## What you are asked to do:
Below are the records; retype each one exactly.

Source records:
■ ■ ■ ■ ■ ■ ■

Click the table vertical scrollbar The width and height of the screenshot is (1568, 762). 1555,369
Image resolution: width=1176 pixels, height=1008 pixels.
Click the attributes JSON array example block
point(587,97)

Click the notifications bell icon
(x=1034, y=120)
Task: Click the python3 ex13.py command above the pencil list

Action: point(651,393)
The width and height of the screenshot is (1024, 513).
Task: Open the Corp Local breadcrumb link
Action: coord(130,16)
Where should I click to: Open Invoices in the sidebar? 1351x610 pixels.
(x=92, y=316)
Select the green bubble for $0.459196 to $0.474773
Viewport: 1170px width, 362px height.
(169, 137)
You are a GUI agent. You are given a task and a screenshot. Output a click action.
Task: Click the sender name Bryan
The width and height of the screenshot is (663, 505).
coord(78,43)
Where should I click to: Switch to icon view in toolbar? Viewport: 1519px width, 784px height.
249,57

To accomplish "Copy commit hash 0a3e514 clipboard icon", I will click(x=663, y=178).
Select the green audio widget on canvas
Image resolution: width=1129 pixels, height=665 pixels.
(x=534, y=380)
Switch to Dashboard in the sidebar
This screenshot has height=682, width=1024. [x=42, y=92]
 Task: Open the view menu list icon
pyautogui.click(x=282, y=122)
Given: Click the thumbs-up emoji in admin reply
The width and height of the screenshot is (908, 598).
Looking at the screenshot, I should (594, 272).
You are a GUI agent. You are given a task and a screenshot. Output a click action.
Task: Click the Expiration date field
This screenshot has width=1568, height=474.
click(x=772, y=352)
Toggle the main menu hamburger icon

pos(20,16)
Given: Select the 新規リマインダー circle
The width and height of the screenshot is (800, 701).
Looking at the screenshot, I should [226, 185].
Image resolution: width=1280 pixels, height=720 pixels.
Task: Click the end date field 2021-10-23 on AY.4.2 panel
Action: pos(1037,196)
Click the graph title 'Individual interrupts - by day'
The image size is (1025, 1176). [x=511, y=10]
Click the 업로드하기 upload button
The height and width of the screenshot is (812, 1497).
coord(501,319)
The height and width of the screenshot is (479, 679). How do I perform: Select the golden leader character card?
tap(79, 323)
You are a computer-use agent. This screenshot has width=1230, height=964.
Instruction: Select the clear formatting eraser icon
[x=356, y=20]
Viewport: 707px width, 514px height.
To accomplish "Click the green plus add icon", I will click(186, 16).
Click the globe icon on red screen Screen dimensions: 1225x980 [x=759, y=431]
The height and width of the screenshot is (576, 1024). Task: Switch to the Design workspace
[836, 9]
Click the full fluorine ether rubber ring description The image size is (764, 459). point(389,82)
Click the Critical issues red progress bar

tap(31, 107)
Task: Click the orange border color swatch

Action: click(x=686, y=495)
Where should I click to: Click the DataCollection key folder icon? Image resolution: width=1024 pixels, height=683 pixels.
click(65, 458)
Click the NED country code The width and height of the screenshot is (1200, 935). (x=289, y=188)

■ ■ ■ ■ ■ ■ ■

## Solution for this problem:
Click the table vertical scrollbar The width and height of the screenshot is (1568, 762). 1555,369
Image resolution: width=1176 pixels, height=1008 pixels.
Click the attributes JSON array example block
point(587,97)

Click the notifications bell icon
(x=1034, y=120)
Task: Click the python3 ex13.py command above the pencil list

Action: point(651,393)
The width and height of the screenshot is (1024, 513).
Task: Open the Corp Local breadcrumb link
Action: coord(130,16)
Where should I click to: Open Invoices in the sidebar? 1351x610 pixels.
(x=92, y=316)
Select the green bubble for $0.459196 to $0.474773
Viewport: 1170px width, 362px height.
(169, 137)
You are a GUI agent. You are given a task and a screenshot. Output a click action.
Task: Click the sender name Bryan
The width and height of the screenshot is (663, 505).
coord(78,43)
Where should I click to: Switch to icon view in toolbar? Viewport: 1519px width, 784px height.
249,57

To accomplish "Copy commit hash 0a3e514 clipboard icon", I will click(x=663, y=178).
Select the green audio widget on canvas
Image resolution: width=1129 pixels, height=665 pixels.
(x=534, y=380)
Switch to Dashboard in the sidebar
This screenshot has height=682, width=1024. [x=42, y=92]
 Task: Open the view menu list icon
pyautogui.click(x=282, y=122)
Given: Click the thumbs-up emoji in admin reply
The width and height of the screenshot is (908, 598).
Looking at the screenshot, I should (594, 272).
You are a GUI agent. You are given a task and a screenshot. Output a click action.
Task: Click the Expiration date field
This screenshot has width=1568, height=474.
click(x=772, y=352)
Toggle the main menu hamburger icon

pos(20,16)
Given: Select the 新規リマインダー circle
The width and height of the screenshot is (800, 701).
Looking at the screenshot, I should [226, 185].
Image resolution: width=1280 pixels, height=720 pixels.
Task: Click the end date field 2021-10-23 on AY.4.2 panel
Action: pos(1037,196)
Click the graph title 'Individual interrupts - by day'
The image size is (1025, 1176). [x=511, y=10]
Click the 업로드하기 upload button
The height and width of the screenshot is (812, 1497).
coord(501,319)
The height and width of the screenshot is (479, 679). How do I perform: Select the golden leader character card?
tap(79, 323)
You are a computer-use agent. This screenshot has width=1230, height=964.
Instruction: Select the clear formatting eraser icon
[x=356, y=20]
Viewport: 707px width, 514px height.
To accomplish "Click the green plus add icon", I will click(186, 16).
Click the globe icon on red screen Screen dimensions: 1225x980 [x=759, y=431]
The height and width of the screenshot is (576, 1024). Task: Switch to the Design workspace
[836, 9]
Click the full fluorine ether rubber ring description The image size is (764, 459). point(389,82)
Click the Critical issues red progress bar

tap(31, 107)
Task: Click the orange border color swatch

Action: click(x=686, y=495)
Where should I click to: Click the DataCollection key folder icon? Image resolution: width=1024 pixels, height=683 pixels.
click(65, 458)
Click the NED country code The width and height of the screenshot is (1200, 935). (x=289, y=188)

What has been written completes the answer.